Efficient production of l-lactic acid by an engineered Thermoanaerobacterium aotearoense with broad substrate specificity

Abstract

Background: Efficient conversion of lignocellulosic biomass to optically pure lactic acid is a key challenge for the economical production of biodegradable poly-lactic acid. A recently isolated strain, Thermoanaerobacterium aotearoense SCUT27, is promising as an efficient lactic acid production bacterium from biomass due to its broad substrate specificity. Additionally, its strictly anaerobic and thermophilic characteristics suppress contamination from other microoragnisms. Herein, we report the significant improvements of concentration and yield in lactic acid production from various lignocellulosic derived sugars, achieved by the carbon flux redirection through homologous recombination in T. aotearoense SCUT27.

Results: T. aotearoense SCUT27 was engineered to block the acetic acid formation pathway to improve the lactic acid production. The genetic manipulation resulted in 1.8 and 2.1 fold increase of the lactic acid yield using 10 g/L of glucose or 10 g/L of xylose as substrate, respectively. The maximum l-lactic acid yield of 0.93 g/g glucose with an optical purity of 99.3% was obtained by the engineered strain, designated as LA1002, from 50 g/L of substrate, which is very close to the theoretical value (1.0 g/g of glucose).

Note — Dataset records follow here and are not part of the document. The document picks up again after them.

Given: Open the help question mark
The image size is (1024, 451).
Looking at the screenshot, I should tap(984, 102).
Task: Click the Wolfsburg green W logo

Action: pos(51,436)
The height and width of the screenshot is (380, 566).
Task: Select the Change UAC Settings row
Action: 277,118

In particular, LA1002 produced lactic acid at an unprecedented concentration up to 3.20 g/L using 10 g/L xylan as the single substrate without any pretreatment after 48 h fermentation. The non-sterilized fermentative production of l-lactic acid was also carried out, achieving values of 44.89 g/L and 0.89 g/g mixed sugar for lactic acid concentration and yield, respectively.

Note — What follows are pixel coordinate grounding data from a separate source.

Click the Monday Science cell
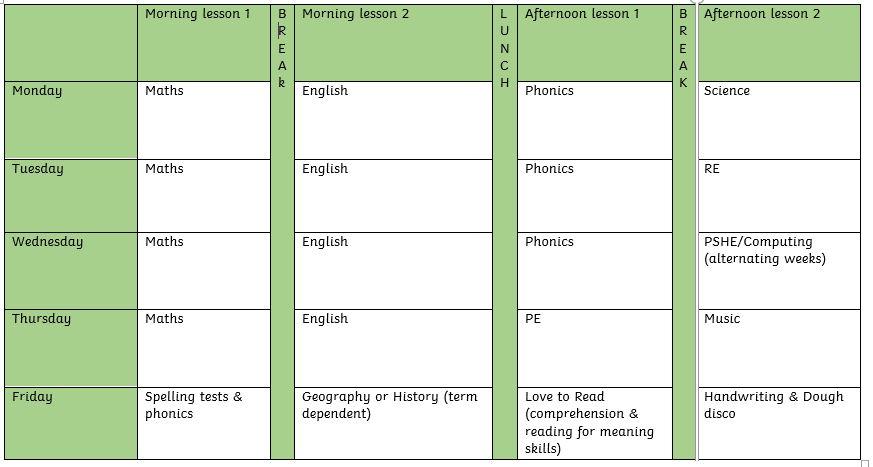Screen dimensions: 873x467 point(779,120)
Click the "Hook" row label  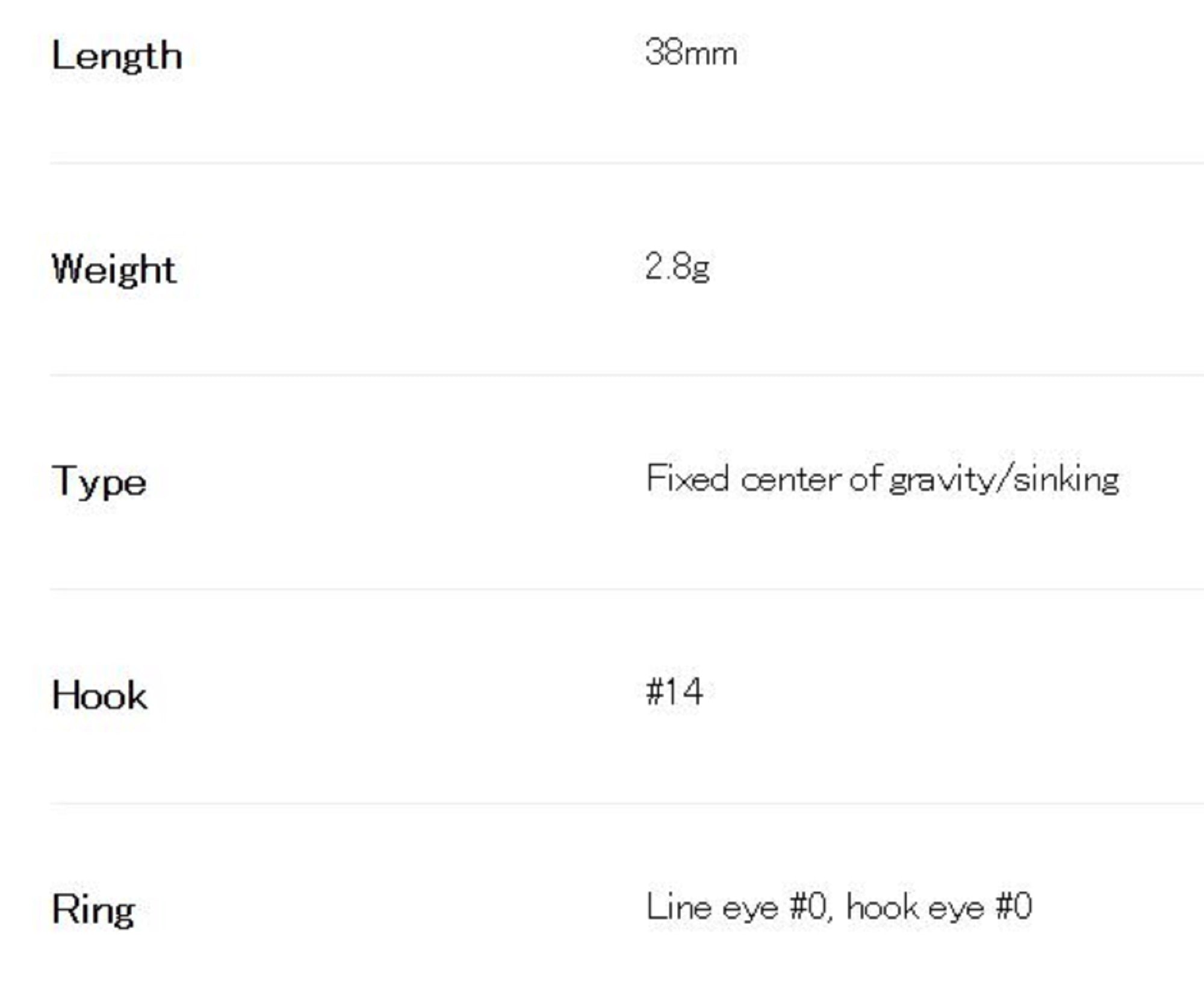(x=99, y=695)

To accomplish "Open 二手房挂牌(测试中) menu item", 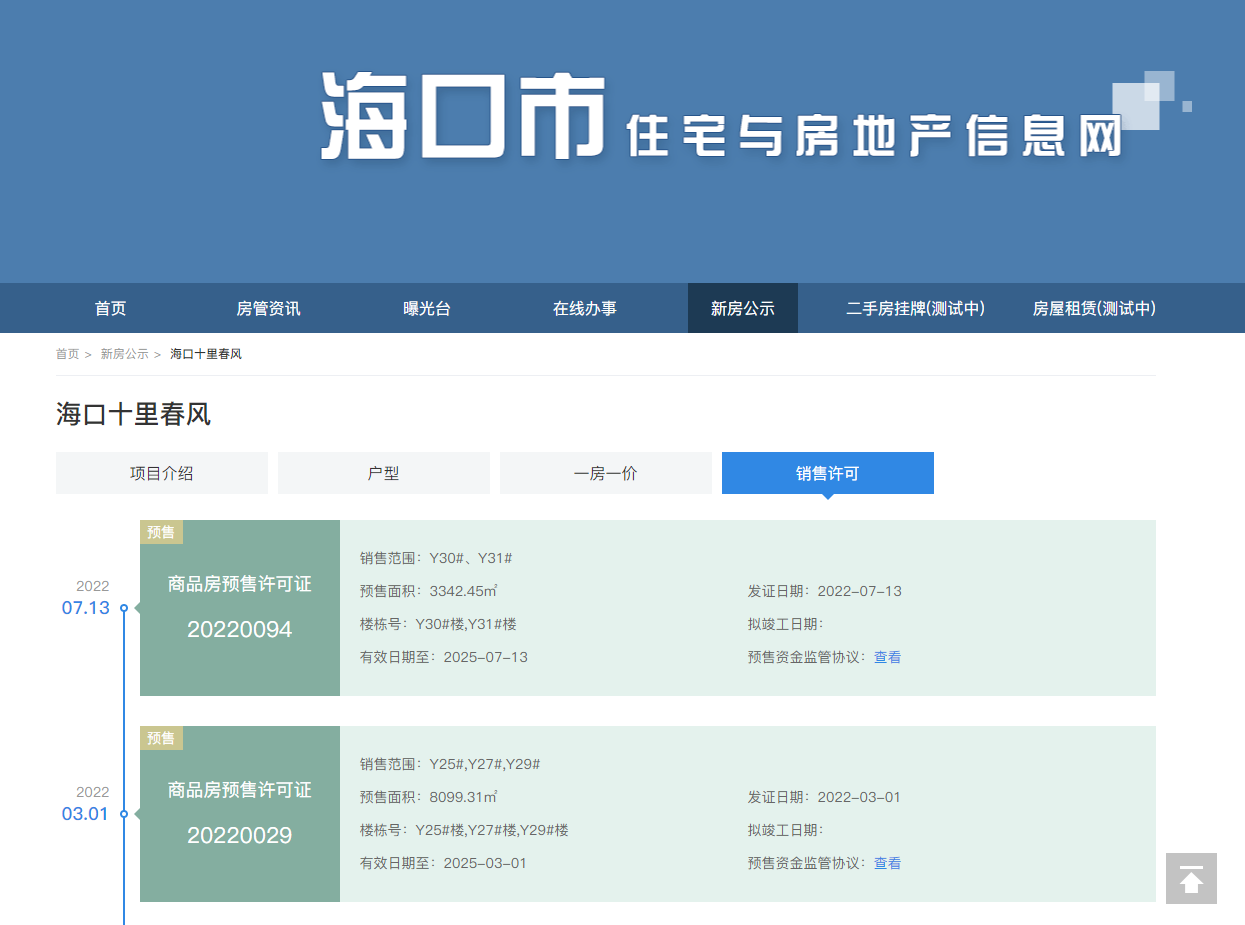I will click(915, 309).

Conclusions: Blocking acetic acid formation pathway in T. aotearoense SCUT27 increased l-lactic acid production and yield dramatically. To our best knowledge, this is the best performance of fermentation on lactic acid production using xylan as the sole carbon source, considering the final concentration, yield and fermentation time. In addition, it should be mentioned that the performance of non-sterilized simultaneous fermentation from glucose and xylose was very close to that of normal sterilized cultivation. All these results used the mutant strain, LA1002, indicated that it is a new promising candidate for the effective production of optically pure l-lactic acid from lignocellulosic biomass.

Figure 1

Schematic diagram of the knockout strategy for the pta and ack genes. The pta-ack locus on the T. aotearoense SCUT 27 chromosome, the pBluescript II SK(+) derived knock out plasmid pPuKAd used to disrupt the pta-ack gene locus and the predicted pta-ack gene locus after double cross over integration are shown. The endonucleolytic cleavage sites used in the pPuKAd construction are indicated. The location of the probe and the expected sizes of the fragments detected by southern blot analysis of the genomic DNA digested with Pst I are shown.

Figure 2

Screening and confirmation of pta and ack genes knockout. (A) polymerase chain reaction (PCR) screening using genomic DNA as template. Lane 1, 1 kb DNA ladder (TaKaRa), Lane 2, SCUT27, Lane 3&4, positive isolates. (B) Southern blot analysis of genomic DNA from wild type SCUT27 (Lane 1) and the pta and ack deletion clones, LA1002 (Lane 2) digested with Pst I. The probe with the expected sizes of 486 bp (position shown in Figure 1), hybridized to one 1.2 kb fragment of wild type DNA, and to one 2.2 kb fragment of the mutant DNA.

Figure 3

Fermentation profiles of the SCUT27 and LA1002 strain in 125 mL serum bottles (modified MTC medium containing 10 g/L glucose or xylose as the unique carbon source). Fermentations were performed in triplicate. All the data were derived from three independent experiments. (A) Acetic acid; (B) H₂; (C) Lactic acid; (D) pH; (E) Ethanol; (F) DCW; (G) Residual sugar.

Figure 4

Time profiles of metabolitics using different sugars as the sole carbon source by LA1002. The bacterium was cultivated in serum bottles for 24 hours at 55°C with the initial pH of 6.0. Because the fermentation broth was too turbid to determine OD₆₀₀ before xylan degraded, the value of DCW of LA1002 using beechwood xylan as substrate was not measured. And the residual sugar using dextran T110 and xylan as the carbon source were also not recorded. The data were calculated from two independent experiments. (A) DCW, (B) Lactic acid concentration, (C) Residual sugar, (D) Ethanol concentration, (E) Lactic acid productivity.

Figure 5

pH effects on metabolic parameters of lactic acid production by T. aotearoense LA1002. The values are average of three independent experiments and the error bars represent standard deviation. (A) DCW; (B) Consumed sugar; (C) Lactic acid; (D) Ethanol; (E) Lactic acid yield; (F) Ethanol yield.